** Opening ENTRIES SHOWN block **

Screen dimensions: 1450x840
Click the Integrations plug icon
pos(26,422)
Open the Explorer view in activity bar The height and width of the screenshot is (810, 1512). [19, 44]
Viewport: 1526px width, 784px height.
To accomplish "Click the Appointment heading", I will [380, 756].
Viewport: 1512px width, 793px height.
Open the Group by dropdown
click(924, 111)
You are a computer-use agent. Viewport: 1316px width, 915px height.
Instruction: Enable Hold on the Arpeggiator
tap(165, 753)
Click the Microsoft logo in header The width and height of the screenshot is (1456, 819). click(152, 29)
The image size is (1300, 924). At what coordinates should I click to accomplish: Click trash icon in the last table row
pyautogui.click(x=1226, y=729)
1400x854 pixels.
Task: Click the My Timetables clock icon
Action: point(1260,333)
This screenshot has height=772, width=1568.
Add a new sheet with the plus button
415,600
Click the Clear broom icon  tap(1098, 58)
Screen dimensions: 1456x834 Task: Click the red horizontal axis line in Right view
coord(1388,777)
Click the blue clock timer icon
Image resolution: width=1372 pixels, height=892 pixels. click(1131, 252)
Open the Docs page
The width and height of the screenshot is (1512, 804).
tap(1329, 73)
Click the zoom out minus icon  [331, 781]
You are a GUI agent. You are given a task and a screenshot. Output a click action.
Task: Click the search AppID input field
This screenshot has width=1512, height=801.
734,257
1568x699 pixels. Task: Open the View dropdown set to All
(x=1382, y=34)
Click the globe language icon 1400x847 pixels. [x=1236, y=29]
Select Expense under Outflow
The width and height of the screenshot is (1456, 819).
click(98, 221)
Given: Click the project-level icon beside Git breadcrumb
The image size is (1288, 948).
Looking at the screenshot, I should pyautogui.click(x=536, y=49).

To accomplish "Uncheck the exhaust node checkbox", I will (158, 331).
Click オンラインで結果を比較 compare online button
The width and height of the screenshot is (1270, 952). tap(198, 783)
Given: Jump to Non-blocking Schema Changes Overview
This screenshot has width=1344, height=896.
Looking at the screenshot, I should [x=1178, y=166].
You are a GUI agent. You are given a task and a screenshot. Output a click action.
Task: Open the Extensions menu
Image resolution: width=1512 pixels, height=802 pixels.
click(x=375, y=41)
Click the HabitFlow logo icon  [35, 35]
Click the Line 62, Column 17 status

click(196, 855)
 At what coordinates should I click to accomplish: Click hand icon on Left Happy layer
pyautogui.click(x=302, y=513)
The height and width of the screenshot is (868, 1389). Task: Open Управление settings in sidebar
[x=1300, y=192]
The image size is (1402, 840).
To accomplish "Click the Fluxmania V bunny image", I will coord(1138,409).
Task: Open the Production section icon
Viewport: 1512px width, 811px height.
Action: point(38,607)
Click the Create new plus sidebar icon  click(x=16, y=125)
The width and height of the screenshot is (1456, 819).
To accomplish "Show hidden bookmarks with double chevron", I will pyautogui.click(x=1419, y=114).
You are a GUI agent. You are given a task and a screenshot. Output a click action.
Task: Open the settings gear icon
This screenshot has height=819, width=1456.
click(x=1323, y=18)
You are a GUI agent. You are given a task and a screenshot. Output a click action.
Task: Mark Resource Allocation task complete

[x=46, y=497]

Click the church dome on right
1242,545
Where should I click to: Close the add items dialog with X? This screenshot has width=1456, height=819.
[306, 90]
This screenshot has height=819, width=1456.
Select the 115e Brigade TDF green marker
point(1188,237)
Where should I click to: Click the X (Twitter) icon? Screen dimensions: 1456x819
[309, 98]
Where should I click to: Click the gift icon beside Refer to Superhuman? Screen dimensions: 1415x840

** Closing ENTRIES SHOWN block **

Begin at the line containing "The image size is (1402, 840)." and reproduce every line through the last one in the records above, exactly.

The image size is (1402, 840).
To accomplish "Click the Fluxmania V bunny image", I will coord(1138,409).
Task: Open the Production section icon
Viewport: 1512px width, 811px height.
Action: point(38,607)
Click the Create new plus sidebar icon  click(x=16, y=125)
The width and height of the screenshot is (1456, 819).
To accomplish "Show hidden bookmarks with double chevron", I will pyautogui.click(x=1419, y=114).
You are a GUI agent. You are given a task and a screenshot. Output a click action.
Task: Open the settings gear icon
This screenshot has height=819, width=1456.
click(x=1323, y=18)
You are a GUI agent. You are given a task and a screenshot. Output a click action.
Task: Mark Resource Allocation task complete

[x=46, y=497]

Click the church dome on right
1242,545
Where should I click to: Close the add items dialog with X? This screenshot has width=1456, height=819.
[306, 90]
This screenshot has height=819, width=1456.
Select the 115e Brigade TDF green marker
point(1188,237)
Where should I click to: Click the X (Twitter) icon? Screen dimensions: 1456x819
[309, 98]
Where should I click to: Click the gift icon beside Refer to Superhuman? Screen dimensions: 1415x840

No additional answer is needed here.